» **What the task asks**:
From the line holding "The width and height of the screenshot is (1225, 980)." to the final line below, restate each line word for word and add nothing.
————————
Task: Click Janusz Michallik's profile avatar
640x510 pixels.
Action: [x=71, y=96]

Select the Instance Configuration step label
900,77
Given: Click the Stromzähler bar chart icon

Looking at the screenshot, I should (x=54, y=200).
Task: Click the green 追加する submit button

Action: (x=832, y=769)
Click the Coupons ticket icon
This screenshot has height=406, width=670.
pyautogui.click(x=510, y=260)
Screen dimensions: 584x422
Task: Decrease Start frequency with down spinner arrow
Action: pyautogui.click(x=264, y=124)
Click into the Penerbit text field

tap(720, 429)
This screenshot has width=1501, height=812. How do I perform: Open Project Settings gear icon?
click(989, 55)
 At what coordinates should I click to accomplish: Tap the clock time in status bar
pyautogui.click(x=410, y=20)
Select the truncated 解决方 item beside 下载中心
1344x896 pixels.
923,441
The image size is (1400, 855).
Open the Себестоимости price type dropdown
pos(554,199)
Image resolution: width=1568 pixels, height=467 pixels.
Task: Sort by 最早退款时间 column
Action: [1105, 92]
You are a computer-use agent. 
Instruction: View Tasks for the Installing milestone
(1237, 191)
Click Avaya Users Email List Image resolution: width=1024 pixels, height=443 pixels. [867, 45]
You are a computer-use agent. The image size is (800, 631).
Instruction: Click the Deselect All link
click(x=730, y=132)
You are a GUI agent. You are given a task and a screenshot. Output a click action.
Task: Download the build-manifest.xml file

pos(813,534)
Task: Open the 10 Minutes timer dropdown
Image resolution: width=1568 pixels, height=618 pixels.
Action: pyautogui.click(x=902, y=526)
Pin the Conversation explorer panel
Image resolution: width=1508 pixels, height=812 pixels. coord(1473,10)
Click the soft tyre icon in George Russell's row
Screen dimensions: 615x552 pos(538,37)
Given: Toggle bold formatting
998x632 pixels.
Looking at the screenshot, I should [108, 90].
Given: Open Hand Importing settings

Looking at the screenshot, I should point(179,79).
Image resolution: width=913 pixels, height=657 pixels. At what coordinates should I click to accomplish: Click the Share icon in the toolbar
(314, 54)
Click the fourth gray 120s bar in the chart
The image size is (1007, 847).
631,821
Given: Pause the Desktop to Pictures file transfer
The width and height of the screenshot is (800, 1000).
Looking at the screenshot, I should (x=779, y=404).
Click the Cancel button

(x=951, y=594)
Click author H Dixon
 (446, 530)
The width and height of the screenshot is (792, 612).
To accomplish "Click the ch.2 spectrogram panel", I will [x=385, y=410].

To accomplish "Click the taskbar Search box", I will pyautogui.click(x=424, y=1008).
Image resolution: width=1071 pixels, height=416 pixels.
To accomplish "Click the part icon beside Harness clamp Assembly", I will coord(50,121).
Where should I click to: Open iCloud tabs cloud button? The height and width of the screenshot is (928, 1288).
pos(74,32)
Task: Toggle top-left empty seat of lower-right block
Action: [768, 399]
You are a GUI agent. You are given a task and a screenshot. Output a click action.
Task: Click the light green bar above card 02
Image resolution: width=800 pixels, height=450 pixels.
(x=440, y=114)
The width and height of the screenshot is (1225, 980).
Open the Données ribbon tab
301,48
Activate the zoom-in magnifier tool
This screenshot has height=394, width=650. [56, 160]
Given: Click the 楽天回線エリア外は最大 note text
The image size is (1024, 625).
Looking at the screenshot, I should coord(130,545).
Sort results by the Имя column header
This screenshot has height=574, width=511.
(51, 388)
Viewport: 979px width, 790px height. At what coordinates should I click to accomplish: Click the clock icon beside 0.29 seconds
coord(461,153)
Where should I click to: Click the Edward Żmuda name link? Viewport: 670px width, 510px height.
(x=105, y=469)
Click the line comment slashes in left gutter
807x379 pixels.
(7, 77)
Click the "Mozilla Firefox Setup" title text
————————
» **Answer box**:
The width and height of the screenshot is (1225, 980).
Open the Données ribbon tab
301,48
Activate the zoom-in magnifier tool
This screenshot has height=394, width=650. [56, 160]
Given: Click the 楽天回線エリア外は最大 note text
The image size is (1024, 625).
Looking at the screenshot, I should coord(130,545).
Sort results by the Имя column header
This screenshot has height=574, width=511.
(51, 388)
Viewport: 979px width, 790px height. At what coordinates should I click to accomplish: Click the clock icon beside 0.29 seconds
coord(461,153)
Where should I click to: Click the Edward Żmuda name link? Viewport: 670px width, 510px height.
(x=105, y=469)
Click the line comment slashes in left gutter
807x379 pixels.
(7, 77)
Click the "Mozilla Firefox Setup" title text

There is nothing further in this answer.